Return the listing lines from the one containing "Task: Click the C# language cell" through the one containing "[x=1051, y=142]", unchanged.
+++++
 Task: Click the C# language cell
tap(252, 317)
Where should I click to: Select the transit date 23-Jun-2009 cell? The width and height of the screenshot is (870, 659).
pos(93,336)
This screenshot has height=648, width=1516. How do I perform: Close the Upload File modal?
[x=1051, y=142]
+++++
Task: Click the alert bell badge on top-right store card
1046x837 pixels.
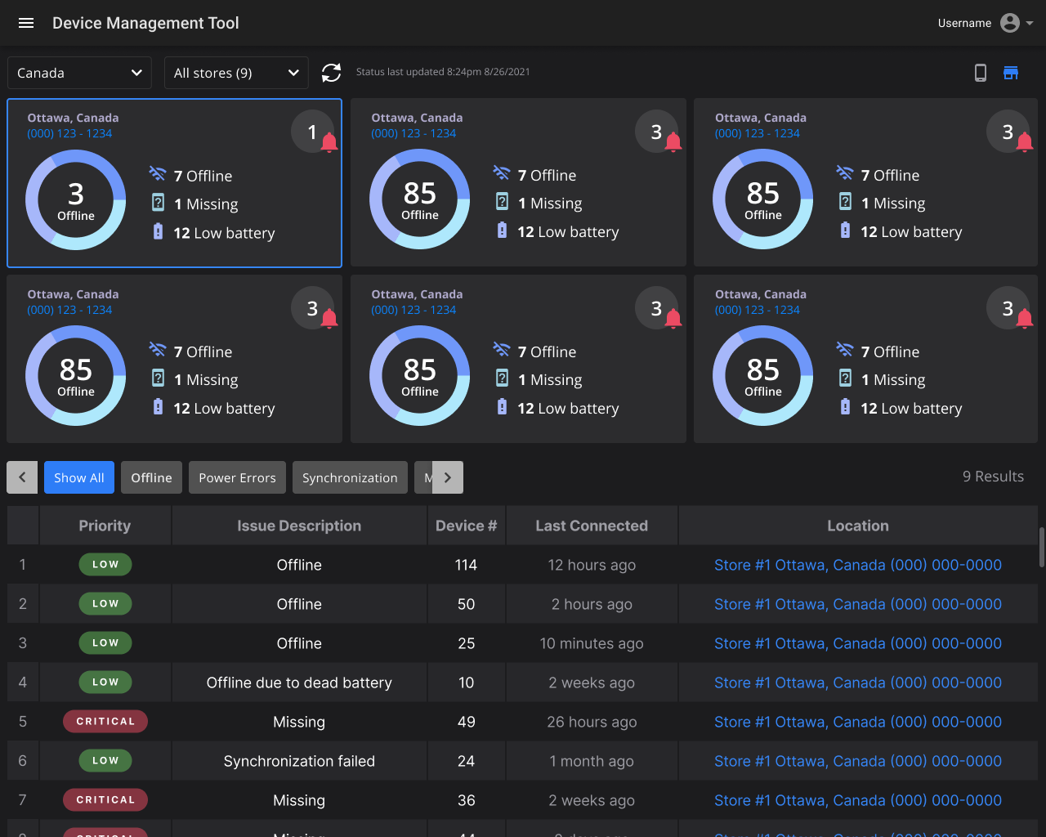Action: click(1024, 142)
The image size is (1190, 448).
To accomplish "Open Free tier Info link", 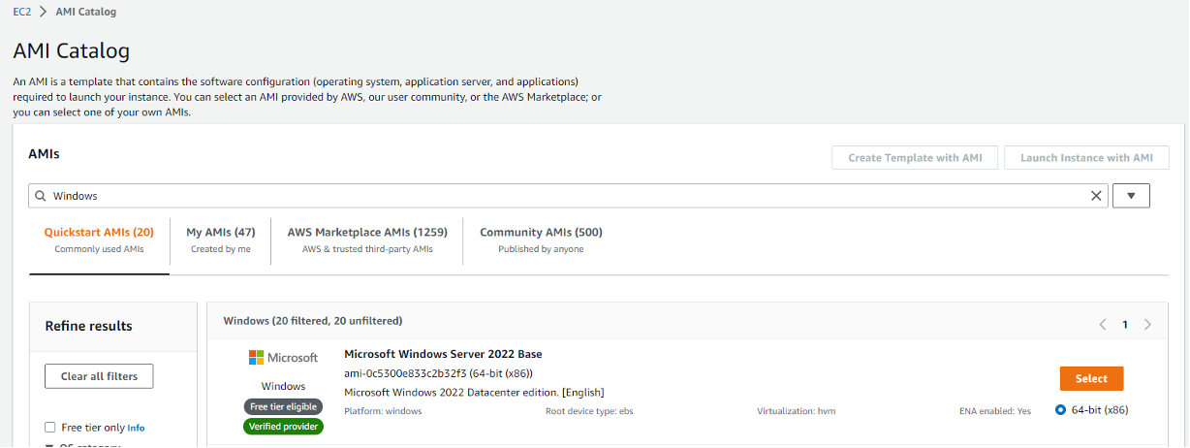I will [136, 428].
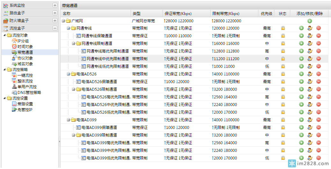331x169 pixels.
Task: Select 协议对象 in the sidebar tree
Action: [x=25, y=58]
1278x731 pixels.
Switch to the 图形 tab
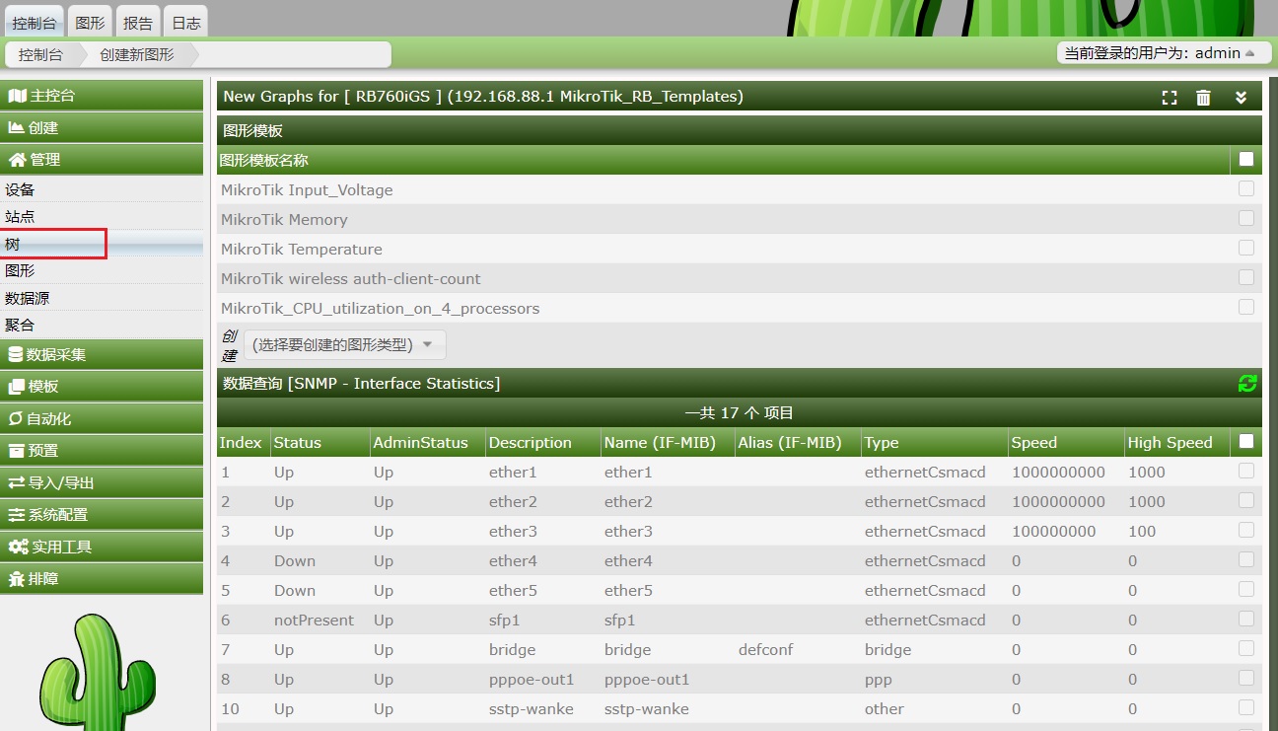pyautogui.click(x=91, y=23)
+++++
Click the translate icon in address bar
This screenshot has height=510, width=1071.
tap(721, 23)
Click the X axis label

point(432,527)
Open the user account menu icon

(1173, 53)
+++++
Response to the exercise:
 Task: Click the C# language cell
tap(252, 317)
Where should I click to: Select the transit date 23-Jun-2009 cell? The width and height of the screenshot is (870, 659).
pos(93,336)
This screenshot has height=648, width=1516. How do I perform: Close the Upload File modal?
[x=1051, y=142]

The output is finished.